Filosofia, um jeito de recordar a infância

14/11/2018

 

“A filosofia é a infância do pensamento”, já dizia o filósofo francês Jean François Lyotard. É a partir dessa frase que Walter Kohan, professor de Filosofia da Educação da UERJ (Universidade Estadual do Rio de Janeiro) e pós-doutor em Filosofia pela Universidade de Paris, fala sobre as relações possíveis entre essas duas esferas. Para explicar seus traços comuns, cita características como precariedade e possibilidade. “No início da vida a infância nasce precária, e a filosofia também é uma forma de precariedade no pensamento que se mostra na pergunta, e não na afirmação.”

 

Ilustração Marcelo Tolentino

 

Ambas também carregam questões como estrangeiridade e intimidade. A primeira porque Kohan considera tanto a filosofia quanto a infância como “línguas estrangeiras”, uma outra fala com a qual não estamos acostumados. É o que chama de “fala dos saberes”, por vezes incompreendida no cotidiano. E essa língua, para prosperar, requer intimidade. A filosofia, com o pensamento. A infância, com o mundo. É uma intimidade que tendemos a abandonar ao longo do tempo, mas que se faz necessária. Na filosofia, diz o pesquisador, é essencial para que se possa pensar com liberdade.

Daí surge o mistério da origem da pergunta, tão presente na infância, tão presente na filosofia. Onde será que elas ficam? Que lugar é esse de onde surgem as mais curiosas inquietações das crianças? Kohan não tem uma resposta definitiva, mas apresenta uma proposição válida. “Nós, às vezes, pensamos que formulamos perguntas, mas talvez sejam as perguntas que nos encontram. Uma outra pergunta interessante seria o que a gente pode fazer para estar mais atento às perguntas que estão procurando nos encontrar. Como escutar uma pergunta? Como preparar-se para poder dar lugar a uma pergunta?”, provoca o filósofo.

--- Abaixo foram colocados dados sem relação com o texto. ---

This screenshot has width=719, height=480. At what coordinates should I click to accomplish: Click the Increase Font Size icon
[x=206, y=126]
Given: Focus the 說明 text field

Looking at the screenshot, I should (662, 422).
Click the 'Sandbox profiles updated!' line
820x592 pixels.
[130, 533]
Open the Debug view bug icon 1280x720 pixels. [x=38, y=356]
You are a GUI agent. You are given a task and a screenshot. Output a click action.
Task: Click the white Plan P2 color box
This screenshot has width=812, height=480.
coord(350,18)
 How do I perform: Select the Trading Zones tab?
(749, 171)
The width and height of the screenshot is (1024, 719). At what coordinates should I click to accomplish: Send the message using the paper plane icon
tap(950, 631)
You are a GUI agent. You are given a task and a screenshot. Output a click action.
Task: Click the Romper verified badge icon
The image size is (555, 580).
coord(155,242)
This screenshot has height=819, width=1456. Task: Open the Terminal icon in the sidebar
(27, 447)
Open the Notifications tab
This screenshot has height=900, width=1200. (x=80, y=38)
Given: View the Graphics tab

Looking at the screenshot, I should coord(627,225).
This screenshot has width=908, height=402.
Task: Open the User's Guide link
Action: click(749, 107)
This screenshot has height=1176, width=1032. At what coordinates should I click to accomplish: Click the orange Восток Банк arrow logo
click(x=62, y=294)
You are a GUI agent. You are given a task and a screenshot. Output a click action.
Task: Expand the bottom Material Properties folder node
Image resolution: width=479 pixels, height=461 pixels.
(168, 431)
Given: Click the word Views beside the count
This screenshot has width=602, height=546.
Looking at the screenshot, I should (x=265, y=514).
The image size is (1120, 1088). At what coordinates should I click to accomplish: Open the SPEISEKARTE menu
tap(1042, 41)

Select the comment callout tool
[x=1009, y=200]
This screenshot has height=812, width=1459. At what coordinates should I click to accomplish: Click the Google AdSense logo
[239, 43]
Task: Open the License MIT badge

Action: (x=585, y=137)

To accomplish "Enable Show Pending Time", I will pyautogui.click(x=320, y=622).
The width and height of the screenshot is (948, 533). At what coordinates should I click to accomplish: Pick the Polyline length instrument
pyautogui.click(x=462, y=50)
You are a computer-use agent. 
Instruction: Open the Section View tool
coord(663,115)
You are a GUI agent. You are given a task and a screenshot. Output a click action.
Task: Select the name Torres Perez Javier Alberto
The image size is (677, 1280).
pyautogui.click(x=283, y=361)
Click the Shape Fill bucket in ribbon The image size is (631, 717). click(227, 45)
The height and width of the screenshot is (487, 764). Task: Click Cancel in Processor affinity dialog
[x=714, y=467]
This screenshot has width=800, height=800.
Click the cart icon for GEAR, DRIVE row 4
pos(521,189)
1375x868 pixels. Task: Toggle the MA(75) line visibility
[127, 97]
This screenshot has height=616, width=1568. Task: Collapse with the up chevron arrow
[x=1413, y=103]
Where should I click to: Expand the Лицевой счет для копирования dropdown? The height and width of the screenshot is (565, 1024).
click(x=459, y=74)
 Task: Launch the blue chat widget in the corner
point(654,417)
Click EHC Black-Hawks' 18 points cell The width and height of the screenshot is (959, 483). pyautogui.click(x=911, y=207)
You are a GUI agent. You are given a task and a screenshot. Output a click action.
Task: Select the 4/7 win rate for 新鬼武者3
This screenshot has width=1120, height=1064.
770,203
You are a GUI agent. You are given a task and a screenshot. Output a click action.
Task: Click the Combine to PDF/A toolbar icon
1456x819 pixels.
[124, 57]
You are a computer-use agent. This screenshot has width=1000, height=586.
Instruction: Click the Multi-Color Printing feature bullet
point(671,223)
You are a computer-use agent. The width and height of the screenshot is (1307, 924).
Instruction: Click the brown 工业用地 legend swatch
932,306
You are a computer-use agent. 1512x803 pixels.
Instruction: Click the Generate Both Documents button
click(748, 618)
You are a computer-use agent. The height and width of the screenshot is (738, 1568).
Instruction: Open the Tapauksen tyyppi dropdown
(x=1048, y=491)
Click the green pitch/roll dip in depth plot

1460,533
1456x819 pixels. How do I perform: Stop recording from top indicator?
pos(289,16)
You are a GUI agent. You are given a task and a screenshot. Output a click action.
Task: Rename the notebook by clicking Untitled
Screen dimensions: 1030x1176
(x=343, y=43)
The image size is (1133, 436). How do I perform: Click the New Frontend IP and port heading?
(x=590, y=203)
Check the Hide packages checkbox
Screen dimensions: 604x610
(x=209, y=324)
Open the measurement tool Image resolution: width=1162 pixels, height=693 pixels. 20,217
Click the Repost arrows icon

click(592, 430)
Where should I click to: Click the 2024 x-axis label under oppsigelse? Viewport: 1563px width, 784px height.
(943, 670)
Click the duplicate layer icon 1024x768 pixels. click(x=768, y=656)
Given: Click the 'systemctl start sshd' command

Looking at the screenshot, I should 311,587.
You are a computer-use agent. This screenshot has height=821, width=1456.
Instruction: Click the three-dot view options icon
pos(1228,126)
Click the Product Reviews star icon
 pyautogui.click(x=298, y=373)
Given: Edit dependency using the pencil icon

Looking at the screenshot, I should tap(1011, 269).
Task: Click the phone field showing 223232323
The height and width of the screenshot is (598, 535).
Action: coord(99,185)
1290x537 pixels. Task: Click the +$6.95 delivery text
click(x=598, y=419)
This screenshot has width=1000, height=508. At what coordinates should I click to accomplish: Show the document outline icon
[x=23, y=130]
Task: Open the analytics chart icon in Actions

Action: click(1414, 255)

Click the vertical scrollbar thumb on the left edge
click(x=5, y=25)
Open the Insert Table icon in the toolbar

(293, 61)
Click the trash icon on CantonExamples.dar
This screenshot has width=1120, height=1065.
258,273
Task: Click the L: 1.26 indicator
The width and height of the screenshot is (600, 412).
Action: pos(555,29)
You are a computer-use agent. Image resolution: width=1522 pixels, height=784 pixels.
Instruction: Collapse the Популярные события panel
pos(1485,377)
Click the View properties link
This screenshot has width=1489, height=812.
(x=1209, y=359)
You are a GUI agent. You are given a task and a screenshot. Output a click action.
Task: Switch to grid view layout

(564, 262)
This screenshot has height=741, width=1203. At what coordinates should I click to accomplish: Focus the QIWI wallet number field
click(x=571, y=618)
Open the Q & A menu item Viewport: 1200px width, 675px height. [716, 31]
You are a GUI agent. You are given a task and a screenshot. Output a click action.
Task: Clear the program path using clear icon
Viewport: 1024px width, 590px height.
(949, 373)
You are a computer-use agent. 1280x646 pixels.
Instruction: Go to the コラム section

É quando surge a figura do professor, que talvez tenha dificuldade em ensinar filosofia. O especialista cita um amigo, Giuseppe Ferraro, que uma vez lhe disse “que se pode ensinar com filosofia, não que se possa ensinar filosofia”. Ou seja, defendia o desafio de filosofar no processo de educar. Essa prática pode levar a bons caminhos, como o efeito “descolonizador, ou de abertura, de expansão de limites”, ele explica. “Sobretudo quando se faz entre iguais, com uma escuta atenta.”

O educador pode ser um filósofo pela sua relação com o saber, uma relação incômoda e trabalhosa. E é aí que reside a riqueza do professor-filósofo que, disposto a abrir-se ao que não sabe e, em especial, ao que poderia saber, encontra a possibilidade de recordar a própria infância – e  renascer em seu ofício.A filosofia é um sentimento, está ligada a um afeto, um pathos, uma emoção, está ligada a um corpo. Portanto, é no encontro com outros corpos que gera um sentimento, abre um pensamento possível, interessante, descobre as possibilidades da filosofia”, diz.

Experiência corporal esta também ligada ao tempo da infância, próximo ao da filosofia. A pouca distância é decorrência da intensa qualidade dessa experiência, que sobrepõe a ideia da sucessão cronológica e quantitativa. “Nesse sentido, o tempo do brincar é próximo do tempo do pensar filosófico.”

A prática do pensar filosófico não é interessante apenas às crianças, aquelas que “habitam a infância cronológica”, como explica Kohan, mas também a todos nós que “habitamos a adultez”. Ele se lembra de uma criança que certa vez lhe disse que a filosofia havia sido inventada por uma pessoa que queria recordar a infância. Talvez por isso mesmo defenda que a infância seja jamais formada, mas preservada, atendida e cuidada.